Given task: Copy the rows below word for word, leaving nothing out.

[Begin Records supplied]

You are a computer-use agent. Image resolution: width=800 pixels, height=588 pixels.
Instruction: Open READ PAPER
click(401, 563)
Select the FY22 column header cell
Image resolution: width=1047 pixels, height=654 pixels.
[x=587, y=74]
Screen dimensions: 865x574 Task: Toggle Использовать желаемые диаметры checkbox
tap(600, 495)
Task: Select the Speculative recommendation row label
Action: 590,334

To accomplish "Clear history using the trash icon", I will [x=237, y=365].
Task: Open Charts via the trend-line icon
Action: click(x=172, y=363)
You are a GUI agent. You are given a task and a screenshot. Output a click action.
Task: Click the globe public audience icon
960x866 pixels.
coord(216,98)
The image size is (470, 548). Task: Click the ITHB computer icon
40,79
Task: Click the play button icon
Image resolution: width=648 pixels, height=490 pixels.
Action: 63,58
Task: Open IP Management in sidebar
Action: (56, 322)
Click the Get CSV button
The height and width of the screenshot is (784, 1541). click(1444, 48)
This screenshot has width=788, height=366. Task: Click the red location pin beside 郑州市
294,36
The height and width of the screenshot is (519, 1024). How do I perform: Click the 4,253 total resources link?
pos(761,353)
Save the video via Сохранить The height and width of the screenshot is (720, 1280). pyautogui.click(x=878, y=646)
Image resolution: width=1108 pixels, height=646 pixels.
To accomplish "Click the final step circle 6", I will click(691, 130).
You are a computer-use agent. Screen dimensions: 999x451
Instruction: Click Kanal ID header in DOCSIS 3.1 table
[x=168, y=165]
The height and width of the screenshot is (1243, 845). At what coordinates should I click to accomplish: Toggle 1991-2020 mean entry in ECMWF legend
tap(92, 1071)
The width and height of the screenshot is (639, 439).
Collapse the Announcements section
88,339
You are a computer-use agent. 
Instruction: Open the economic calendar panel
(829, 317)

[End Records supplied]

Correct output:
You are a computer-use agent. Image resolution: width=800 pixels, height=588 pixels.
Instruction: Open READ PAPER
click(401, 563)
Select the FY22 column header cell
Image resolution: width=1047 pixels, height=654 pixels.
[x=587, y=74]
Screen dimensions: 865x574 Task: Toggle Использовать желаемые диаметры checkbox
tap(600, 495)
Task: Select the Speculative recommendation row label
Action: 590,334

To accomplish "Clear history using the trash icon", I will [x=237, y=365].
Task: Open Charts via the trend-line icon
Action: click(x=172, y=363)
You are a GUI agent. You are given a task and a screenshot. Output a click action.
Task: Click the globe public audience icon
960x866 pixels.
coord(216,98)
The image size is (470, 548). Task: Click the ITHB computer icon
40,79
Task: Click the play button icon
Image resolution: width=648 pixels, height=490 pixels.
Action: 63,58
Task: Open IP Management in sidebar
Action: (56, 322)
Click the Get CSV button
The height and width of the screenshot is (784, 1541). click(1444, 48)
This screenshot has width=788, height=366. Task: Click the red location pin beside 郑州市
294,36
The height and width of the screenshot is (519, 1024). How do I perform: Click the 4,253 total resources link?
pos(761,353)
Save the video via Сохранить The height and width of the screenshot is (720, 1280). pyautogui.click(x=878, y=646)
Image resolution: width=1108 pixels, height=646 pixels.
To accomplish "Click the final step circle 6", I will click(691, 130).
You are a computer-use agent. Screen dimensions: 999x451
Instruction: Click Kanal ID header in DOCSIS 3.1 table
[x=168, y=165]
The height and width of the screenshot is (1243, 845). At what coordinates should I click to accomplish: Toggle 1991-2020 mean entry in ECMWF legend
tap(92, 1071)
The width and height of the screenshot is (639, 439).
Collapse the Announcements section
88,339
You are a computer-use agent. 
Instruction: Open the economic calendar panel
(829, 317)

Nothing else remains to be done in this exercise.